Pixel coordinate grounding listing
= = =

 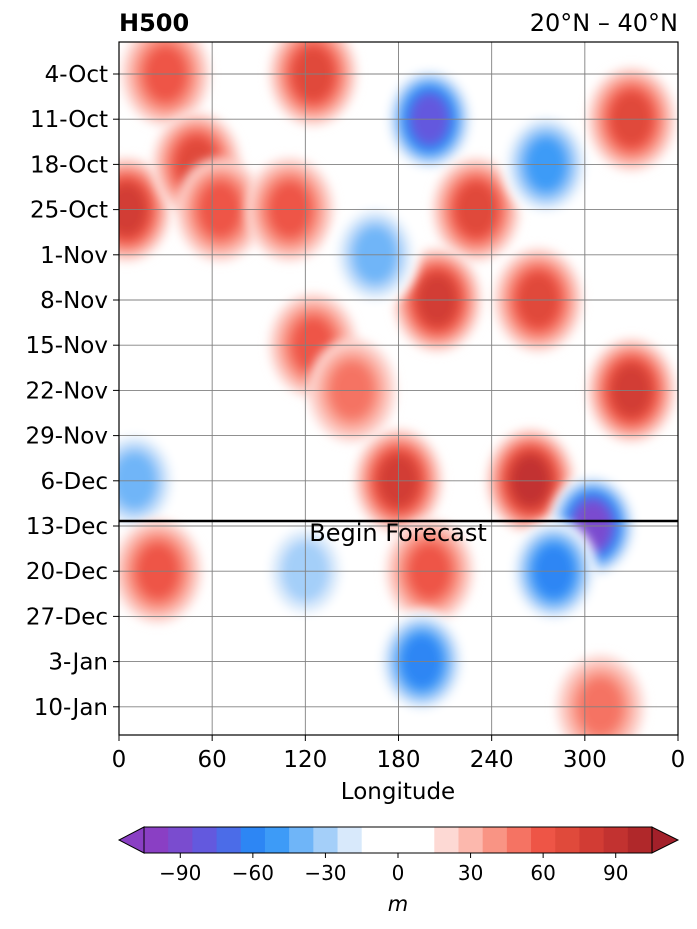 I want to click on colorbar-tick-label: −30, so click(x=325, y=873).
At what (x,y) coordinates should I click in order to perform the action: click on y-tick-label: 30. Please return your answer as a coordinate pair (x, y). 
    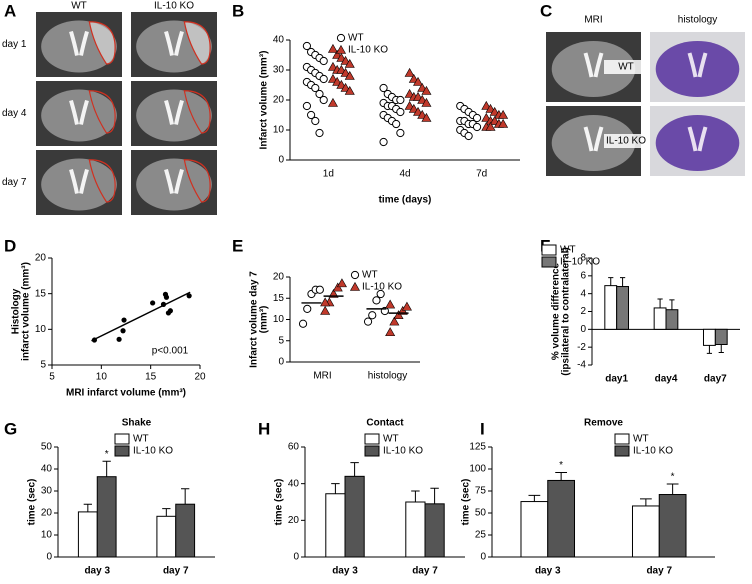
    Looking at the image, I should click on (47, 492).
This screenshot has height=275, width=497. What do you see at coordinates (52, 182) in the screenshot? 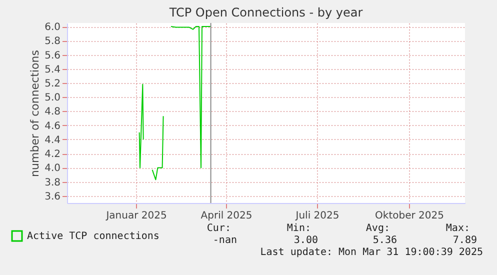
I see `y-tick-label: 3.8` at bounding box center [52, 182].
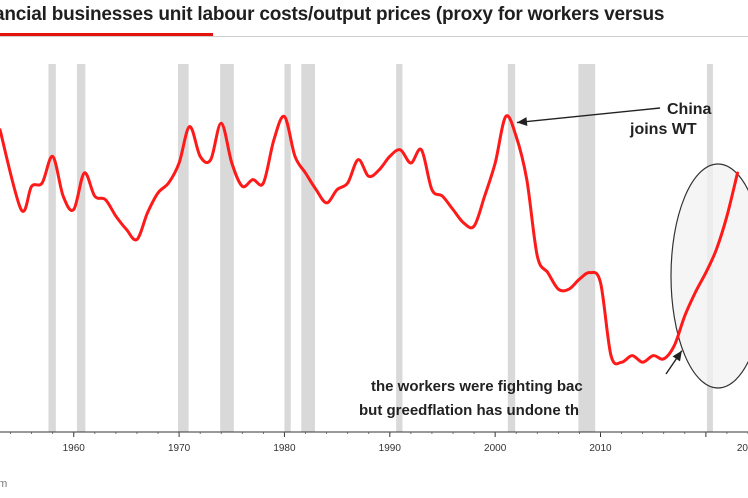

= = =

### What you should do
Rewrite the lines from the one containing "At what (x,y)" through the end of the listing, inclusive, with "screenshot" changed to "screen capture" and nothing else altered. Omit the pictures from your output.

### Exercise result
At what (x,y) coordinates should I click in order to perform the action: click on y-tick-label: 30. Please return your answer as a coordinate pair (x, y). 
    Looking at the image, I should click on (47, 492).
This screen capture has height=275, width=497. What do you see at coordinates (52, 182) in the screen capture? 
I see `y-tick-label: 3.8` at bounding box center [52, 182].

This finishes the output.